Manufacturing Sales End 2019 on Sour Note
- Manufacturing sales fell 0.7 per cent to $56.4 billion in December, the fourth consecutive monthly decline.
- Manufacturing sales increased by 0.5 per cent to $688.5 billion in 2019, though activity deteriorated as the year progressed.
- Five of 11 major industries posted declines in December, led by a steep 15.7 per cent drop in the volatile aerospace industry.
- The declines were concentrated in four provinces: Saskatchewan, PEI, Quebec, and Ontario.
- Forward indicators were also weak: new orders and unfilled orders fell, while the inventory-to-sales ratio increased.
- The capacity utilization rate tumbled from 80.0 per cent in November to 76.3 per cent in December.
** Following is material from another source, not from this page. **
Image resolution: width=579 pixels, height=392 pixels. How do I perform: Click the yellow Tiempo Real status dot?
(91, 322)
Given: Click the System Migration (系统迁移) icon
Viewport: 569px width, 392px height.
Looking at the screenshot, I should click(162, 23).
- Although the manufacturing sector continues to be derailed by transitory factors, the underlying weak trend should raise red flags for policymakers concerned about the global competitiveness of the Canadian manufacturing sector.
MANUFACTURING SALES FALL 0.7 PER CENT IN DECEMBER
Manufacturing sales fell for the fourth straight month in December, down by 0.7 per cent to $56.4 billion. To make matter worse, November sales were revised downward to a 1.0 per cent decline (originally reported as a 0.6 per cent fall). In real terms, manufacturing sales declined by 0.4 per cent in December.
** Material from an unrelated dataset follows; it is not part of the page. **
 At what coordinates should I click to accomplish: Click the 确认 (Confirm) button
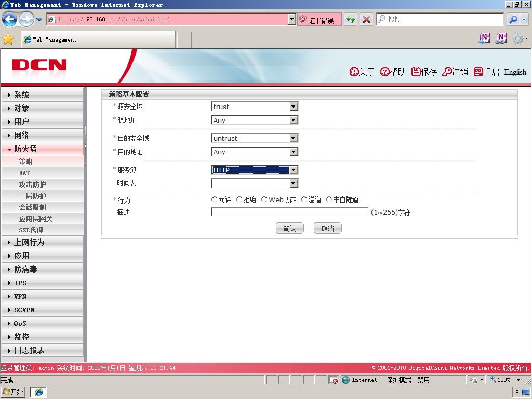coord(290,229)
Manufacturing sales increased by 0.5 per cent to $688.5 billion in 2019, the fourth consecutive annual increase. However, the pace of growth was much slower than in 2017 and 2018. Moreover, despite the gain in 2019, the manufacturing sector lost momentum as the year progressed, recording declines in 6 of the final 7 months. Although the industry continues to be derailed by transitory factors like the CN rail strike, a pipeline leakage, the GM plant closure, and now the coronavirus outbreak and rail blockades, the underlying weak trend should raise red flags for policymakers concerned about the global competitiveness of the Canadian manufacturing sector.
SALES FALL IN 5 OF 11 MAJOR INDUSTRIES
Five of 11 major industries posted declines in December, led by a steep 15.7 per cent drop in the volatile aerospace industry. Declines were also recorded in plastics and rubber products, motor vehicle and parts, fabricated metals, and paper products. According to Statistics Canada, the decline in motor vehicle and parts was attributable to seasonal shutdowns and, to a lesser extent, the closure of the GM Assembly Plant in Oshawa.
Primary metals posted the biggest gain in December at 8.7 per cent, partly recouping the 11.8 per cent decline in the previous month. Other industries that recorded increases included wood products, petroleum and coal refining, chemical products, machinery, and food products.
FOUR OF TEN PROVINCES RECORD SALES DECLINES
The decline in sales were concentrated in four provinces. Saskatchewan posted the biggest drop at 7.8 per cent, followed by PEI at 5.6 per cent. Quebec saw sales fall 2.2 per cent, while Ontario experienced a drop of 1.1 per cent. The declines in Quebec and Ontario were largely attributable to lower sales in the transportation equipment industry. Ontario sales were also weighed down by a sales drop in plastics and rubber products.
Sales gainers included Nova Scotia (7.3 per cent), Manitoba (4.1 per cent), Newfoundland and Labrador (3.6 per cent), British Columbia (3.3 per cent), and New Brunswick (0.9 per cent). Sales in Alberta were largely flat, edging up by just 0.1 per cent. BC’s increase was its first in three months, and came thanks to higher sales in primary metals, wood products, petroleum and coal refining, and transportation equipment.
FORWARD-LOOKING INDICATORS ALSO WEAK
In more bad news, forward-looking indicators were also weak in December, providing scant hope that demand will pick up in the near-term. Unfilled orders fell by 0.1 per cent $97.6 billion in December, while new orders dipped 0.6 per cent to $56.4 billion. Moreover, the inventory-to-sales ratio increased for the third straight month, rising from 1.54 in November to 1.55 in December. A rising inventory-to-sales ratio is a bearish signal that manufacturers may be forced to cut back production until inventories are sufficiently depleted.
CAPACITY UTILIZATION RATE TUMBLES
Finally, the manufacturing sector’s capacity utilization rate (the ratio of actual output to estimated potential output) fell steeply from 80.0 per cent in November to 76.3 per cent in December. On the one hand, as noted by Statistics Canada, this figure is not seasonally adjusted, so the decline could partly reflect regular seasonal variations. On the other hand, the capacity utilization rate was 1.5 percentage points lower than in December 2018 and 5.7 percentage points lower than in December 2017. This growing unused capacity is a clear headwind to investment.
All charts are sourced from CME; Statistics Canada.